What is expected: Filter the entries and keep only the lines where the string "agent" appears.

[Excerpts from a dataset]
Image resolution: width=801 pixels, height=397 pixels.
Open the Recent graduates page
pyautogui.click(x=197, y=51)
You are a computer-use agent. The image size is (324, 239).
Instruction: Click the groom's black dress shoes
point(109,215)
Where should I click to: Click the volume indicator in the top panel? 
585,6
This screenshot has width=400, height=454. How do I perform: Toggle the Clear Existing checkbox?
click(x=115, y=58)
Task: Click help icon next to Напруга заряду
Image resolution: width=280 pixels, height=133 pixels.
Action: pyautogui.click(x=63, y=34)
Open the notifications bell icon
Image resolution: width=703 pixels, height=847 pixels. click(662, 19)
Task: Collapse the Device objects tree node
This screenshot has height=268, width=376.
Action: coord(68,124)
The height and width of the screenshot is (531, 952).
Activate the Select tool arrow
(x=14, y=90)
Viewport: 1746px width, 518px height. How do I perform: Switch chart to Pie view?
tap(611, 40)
---
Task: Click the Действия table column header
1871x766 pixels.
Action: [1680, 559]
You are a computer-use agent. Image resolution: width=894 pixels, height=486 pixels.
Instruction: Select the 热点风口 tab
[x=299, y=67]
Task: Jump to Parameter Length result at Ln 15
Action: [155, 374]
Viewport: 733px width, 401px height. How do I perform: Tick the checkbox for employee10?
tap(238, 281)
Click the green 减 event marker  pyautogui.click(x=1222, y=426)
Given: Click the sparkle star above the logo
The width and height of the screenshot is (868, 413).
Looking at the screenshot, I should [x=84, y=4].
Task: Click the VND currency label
* * *
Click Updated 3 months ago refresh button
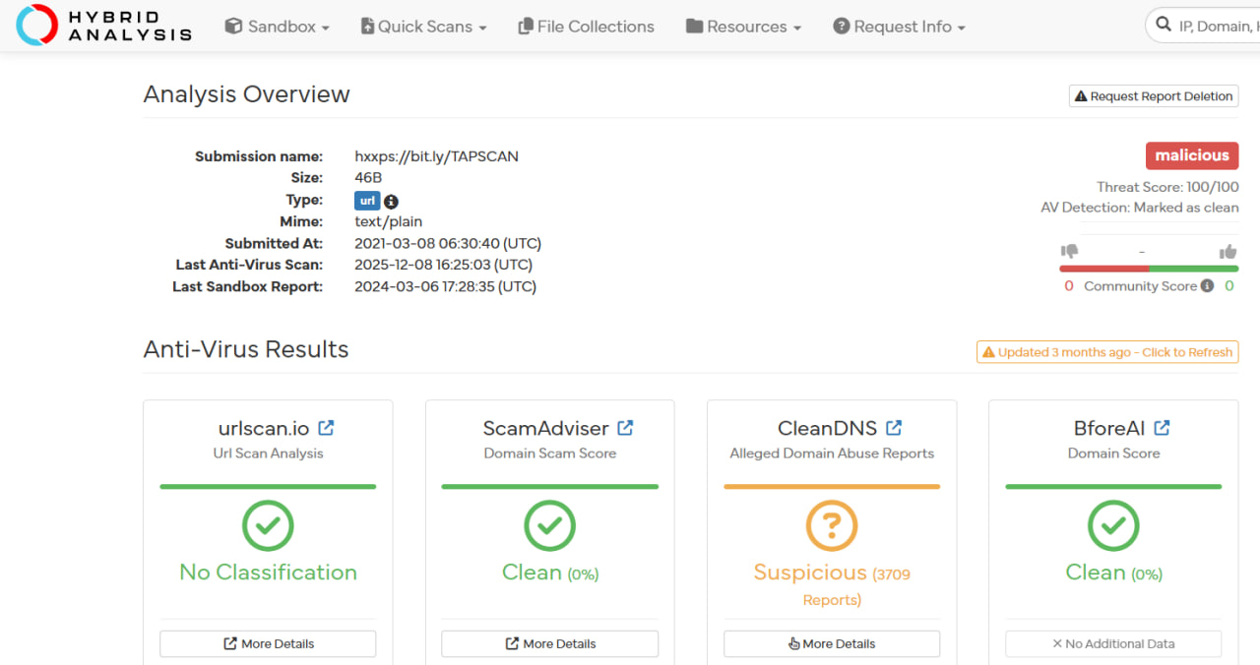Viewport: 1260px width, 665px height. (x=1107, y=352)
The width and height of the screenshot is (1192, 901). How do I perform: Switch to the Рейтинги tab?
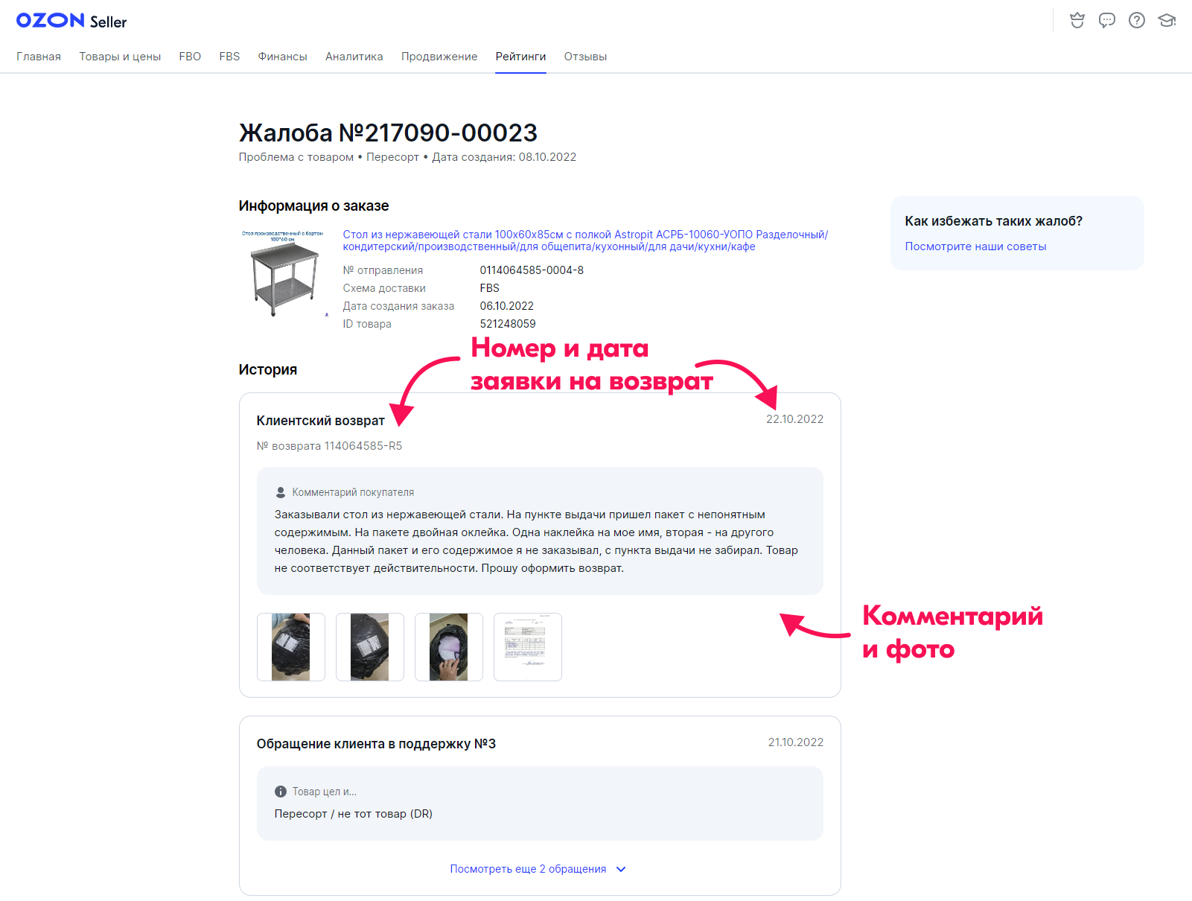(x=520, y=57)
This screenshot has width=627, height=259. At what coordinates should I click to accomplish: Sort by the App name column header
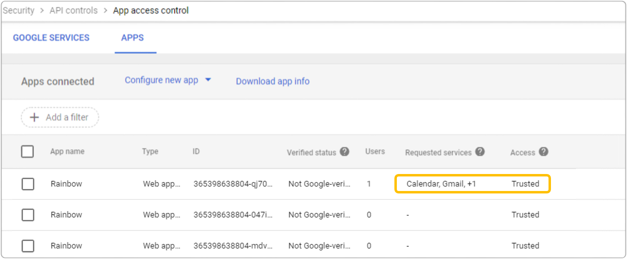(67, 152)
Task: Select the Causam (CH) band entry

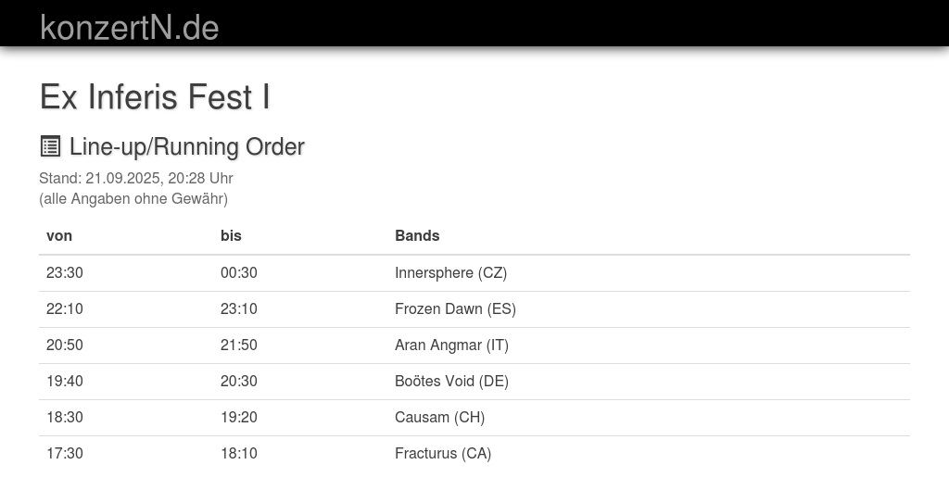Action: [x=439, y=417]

Answer to this problem:
You are a computer-use agent. The image size is (324, 239).
You are a computer-use agent. Image resolution: width=894 pixels, height=486 pixels.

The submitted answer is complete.